The second volume of the Compilation of the Messages and Papers of the Confederacy totals 760 pages and contains all the diplomatic correspondences that the Confederate government had. From 1861-1865 every diplomatic correspondence between a high ranking Confederate politician can be found. Many of these letters are from one influential politician to another as well as many to people outside the country looking for support.
Also in volume one there are biographical sketches of President Jefferson Davis, Vol. 1 :(16), Vice President Alexander Stephens, Vol. 1:(172), and General Robert E Lee, Vol. 1:(436). In volume two there are sketches of three secretaries of state; Robert Toombs, Vol. 2 :(140), Robert M.T. Hunter, Vol. 2:(380), and Judah P. Benjamin, Vol. 2: (606).
These two volumes have an immense amount of information on the Confederate government that allows someone to see exactly what the government talked about. Through this source all official Confederate government actions have been saved to be remembered and studied.
2. This source was created in 1904 by James D. Richardson. Richardson received permission to create this source from the U.S. Senate. Richardson wished to organize the archives of the Confederate government so it could be studied and remembered in the future. The goal of the source is so the motives of the Confederate government would not be loss, forgotten or misunderstood overtime. By preserving the Confederate government's records it prevents any skewing of history and allows for people to interpret what they did on their own instead of reading about it second hand, where interpretations could change what may have actually happened.
3. All the major politicians and forces in the Confederate government appear in the source. Beside Confederate politicians there are also letters back and forth with other countries that the Confederates wished to persuade to help them. There are several people in the source that get highlighted more than others and that is: President Jefferson Davis, Vol. 1 :(16), Vice President Alexander Stephens, Vol. 1:(172), General Robert E Lee, Vol. 1:(436) and three secretaries of state: Robert Toombs, Vol. 2 :(140), Robert M.T. Hunter, Vol. 2:(380), and Judah P. Benjamin, Vol. 2: (606).
4. The source is organized into two books. The first book contains the minutes of the Confederate congress with each session divided up by topic in order of meetings. There is a table of contents that shows each session divided up with what was discussed in that session.

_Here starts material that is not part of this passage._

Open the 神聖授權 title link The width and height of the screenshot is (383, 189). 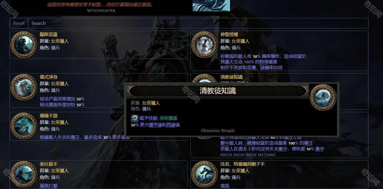click(x=229, y=35)
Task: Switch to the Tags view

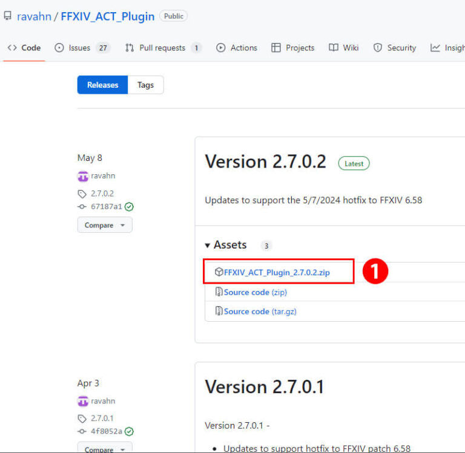Action: pyautogui.click(x=145, y=85)
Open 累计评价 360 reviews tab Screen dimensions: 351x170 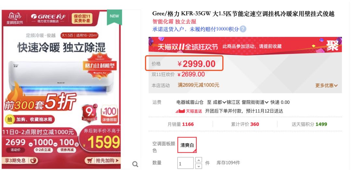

The second book contains all the diplomatic correspondence that the Confederate government had. This book is also organized through a table of contents which divides the correspondence up into chronological order based on the year. The table of contents breaks the letters up into the years 1861, 1862, 1863, 1864, and 1865. There is close to a hundred different letters and correspondence in each of these sections.
5. The only finding aid for this source is the table of contents that outline what each volume contains.
6. The Compilation of the Messages and Papers of the Confederacy is located in Hawthorne-Longfellow Library on the second floor. It is two books that may be taken out of the library.
Its call number is: E487.C746 1904
7. This is a great source because it preserves the records of the Confederate government. It could have become very easy for the records of the Confederate government to have been destroyed or loss since it no longer exists. This source has therefore preserved these important papers of the time so the may be studied for all of time. By being able to read the Confederate congress's sessions one may begin to understand the issues and stances the South undertook during the Civil War. These papers allow for the original intents of decisions and issues to not be forgotten or misinterpreted. There can now be no dispute of what the Confederate government did or what they planned to do.
The other great part of this collection is the letters between Confederate politicians as well as foreign countries. These letters give insight into the planning and operation of the Confederate government. The letters also show what was being said in private, but may not have been said in public, in congress or in the newspapers. Letters give a great view point as to what a person may have been thinking.
The documents in this collection are great because they come directly from the writings of the Confederate government officials so there can be no confusion of the intent of their actions as it is all there in writing. Everything in the document comes right from the Confederates so there is no outsider looking in and interpreting their actions. Thanks to this collection someone can now read directly what the Confederate government did.